Eligible participants were identified from the records of the CCG. All survivors were diagnosed with AML at less than 21 years of age, received treatment on one of the four protocols from 1979 to 1995 (CCG 251, 213, 2861, or 2891) and were alive at least 5 years following diagnosis. Treatment details for each protocol have been previously reported [9
]. Study protocols and materials were approved by the human subjects committee at each participating institution. Eligible survivors were contacted by mail and asked to participate. Adolescent (age at interview 12–17 years) and young adult survivors (≥18 years) without Down syndrome and without active AML or secondary malignant neoplasms are the focus of this analysis. Survivors were asked to complete a Childhood Cancer Survivor Study (CCSS) baseline questionnaire (see ccss.stjude.org) and a Youth Risk Behavior Survey (YRBS). Data regarding treatment and acute complications were abstracted from the CCG/COG registry in a standardized fashion. For determination of total body irradiation (TBI) exposure, patients were grouped by intent to treat. Patients were categorized by treatment group using the a priori hypothesis that chemo and autoBMT were more similar to one another than to alloBMT, particularly with regard to risk of late effects and CHCs.
CCSS Baseline Questionnaire
Each survivor or proxy was asked to complete the CCSS baseline questionnaire [13
] from which CHC variables were constructed as described by Oeffinger et al. [14
]. Grade III and IV CHCs were categorized as severe. Mental health was coded as described by Hudson et al. [15
Youth Risk Behavior Survey
The national YRBS is administered biannually to a sample of high school students. In this study, the YRBS was administered to survivors directly, not to proxy caregivers, by a trained telephone interviewer. Substance use was assessed both qualitatively and quantitatively (e.g., “Have you ever tried cigarette smoking?” and “During the past 30 days, on how many days did you smoke cigarettes?”) We assigned each question a potential value of 1 or 2 points based on potential risk to childhood cancer survivors (ever smoked = 1, smoked last 30 days = 2, drank alcohol in last 30 days = 1, >5 drinks per day in last 30 days = 2, tried marijuana = 1, marijuana use in last 30 days = 2, use of chewing tobacco/snuff = 1, cocaine use in last 30 days = 2, and “ever tried” cocaine, heroin, methamphetamines, illicit steroids, and glue/aerosols sniffing = 1 each) creating a substance exposure (SubExp) score. Potential scores ranged from 0 to 17. Given the significant medical risks faced by survivors, a relatively low threshold of substance exposure was considered clinically significant. Scores were also calculated using the 2001 national YRBS cohort to ensure an appropriate distribution and that literature-documented predictors (age, gender, race, and household income) were valid predictors of our SubExp score.

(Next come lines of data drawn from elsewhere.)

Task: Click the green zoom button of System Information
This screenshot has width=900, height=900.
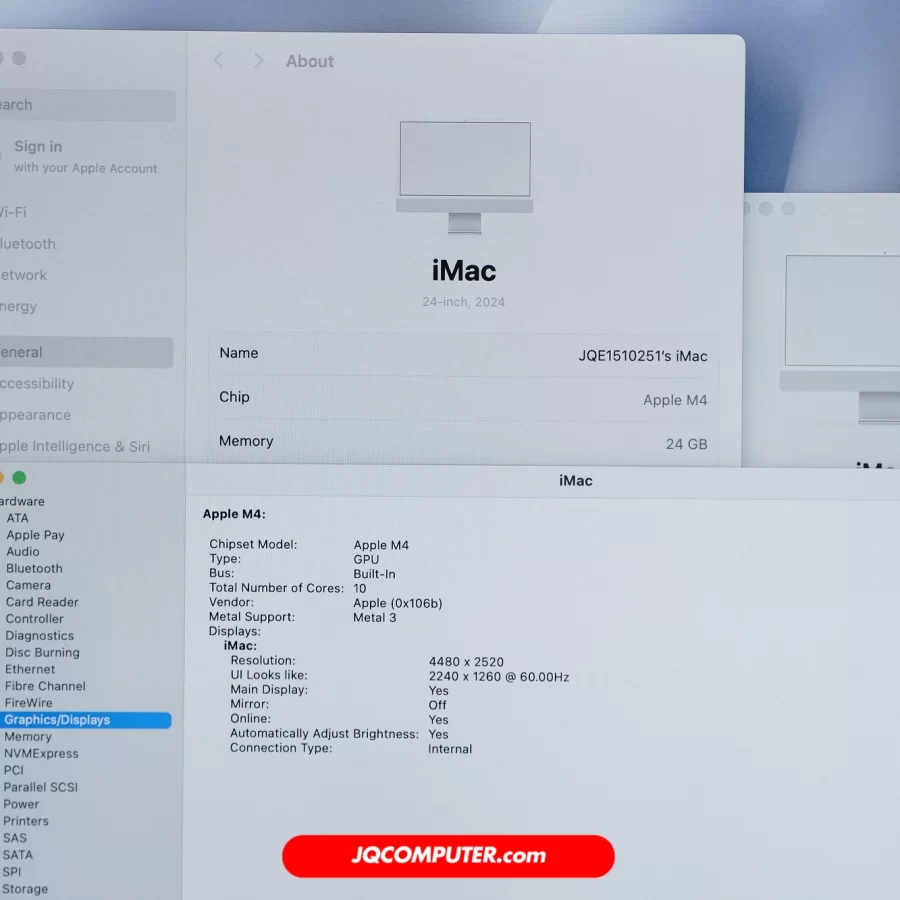Action: 19,478
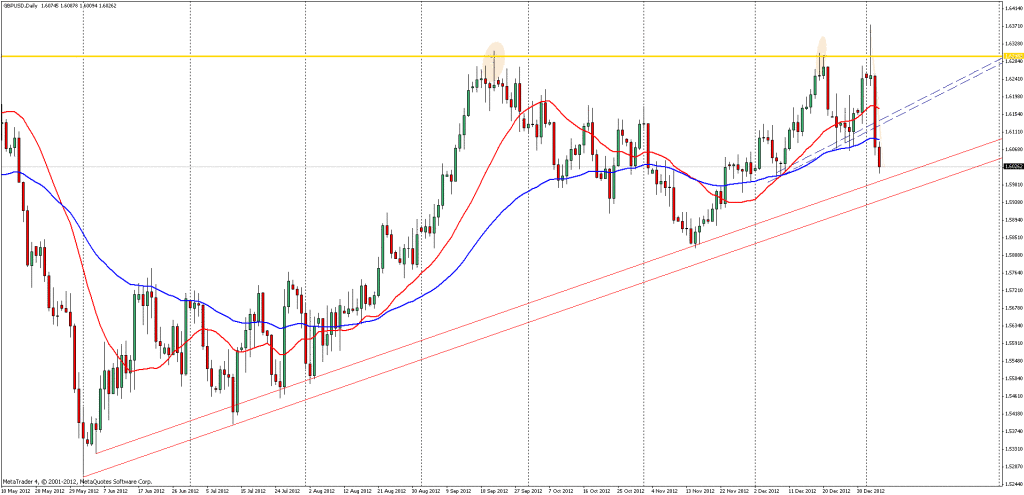The width and height of the screenshot is (1024, 495).
Task: Select the first highlighted ellipse near September peak
Action: click(493, 60)
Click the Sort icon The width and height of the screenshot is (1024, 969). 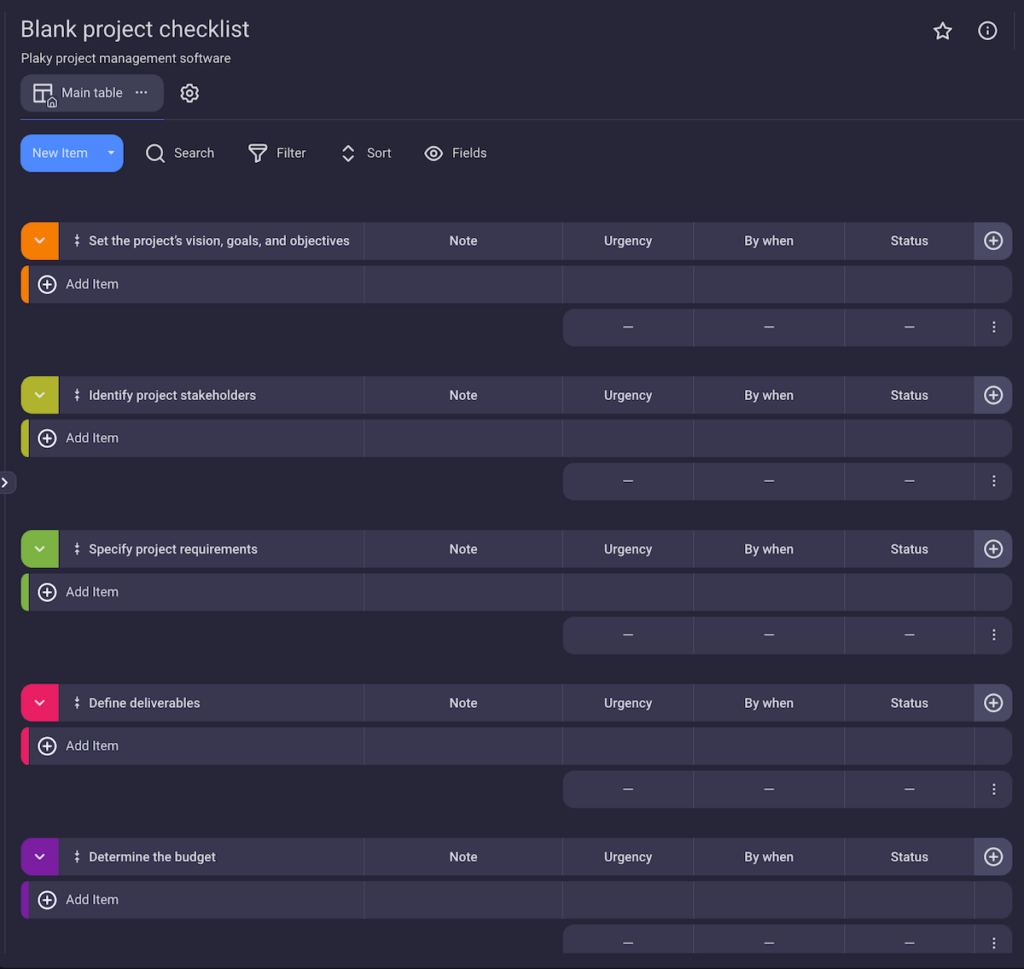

In the nationally administered YRBS and in our study, survivors were also asked if during the past 12 months, they “felt so sad or hopeless almost every day for two weeks or more in a row, that you stopped doing some usual activities?” Suicidality was assessed based on answers to “during the past 12 months, did you ever seriously consider attempting suicide?” If the answer was yes, survivors were then asked if they had ever made a plan and how many times they had attempted suicide. Each positive answer was assigned a single point to create a sadness/suicidality score with potential scores ranging from 0 to 4.

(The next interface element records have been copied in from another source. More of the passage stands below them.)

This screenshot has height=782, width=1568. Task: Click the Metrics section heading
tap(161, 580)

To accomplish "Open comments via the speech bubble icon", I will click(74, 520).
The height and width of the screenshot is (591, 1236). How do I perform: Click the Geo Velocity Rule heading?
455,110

Demographic and health variables were compared in young adults between treatment groups using t-tests for continuous outcomes and chi-squared or Fisher’s exact tests for categorical variables. Results for each substance exposure, high (≥3), and very high (≥6) SubExp score were analyzed between treatment groups with chi-square or Fisher’s exact tests for statistical significance. Results of the mean SubExp score were compared using a t-test. Results described remained robust regardless of the definition of high exposure. Missing values were assumed to be missing at random and were excluded prior to analysis.

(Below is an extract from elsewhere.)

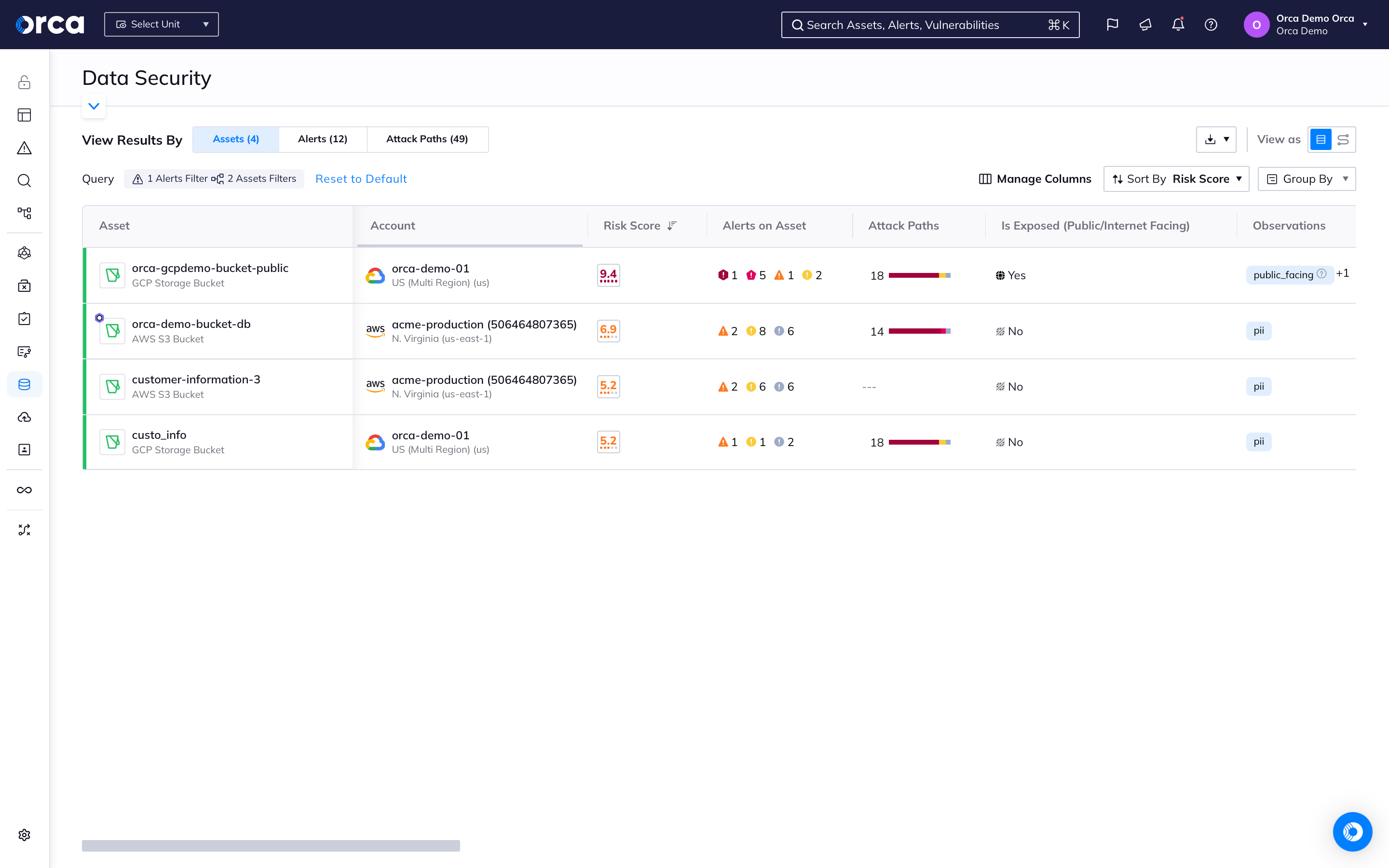The image size is (1389, 868).
Task: Click the Reset to Default link
Action: [361, 179]
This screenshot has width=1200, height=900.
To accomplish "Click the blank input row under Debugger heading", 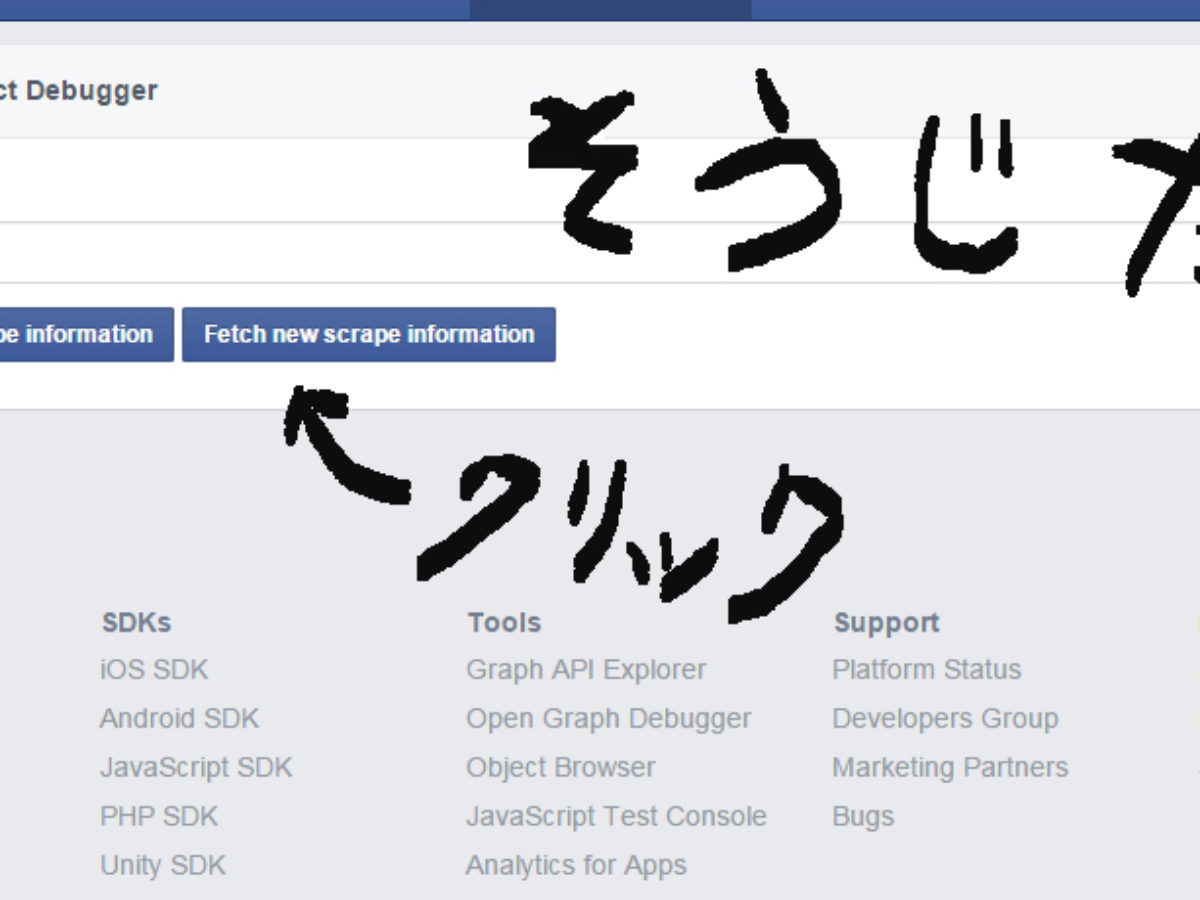I will click(x=250, y=180).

Results of the SubExp score and sadness score were then analyzed in linear regression models. First, factors known from the literature to be significant in the general population (sex, age, race, household income) were analyzed in multivariate models. Age at diagnosis was included due to the difference between treatment groups. Other possible predictors (cancer-related pain or anxiety, sadness, multiple and severe CHCs, and TBI exposure) were entered into the model separately based on a priori hypotheses. Multivariate analyses were not performed in the adolescent cohort due to sample size limitations.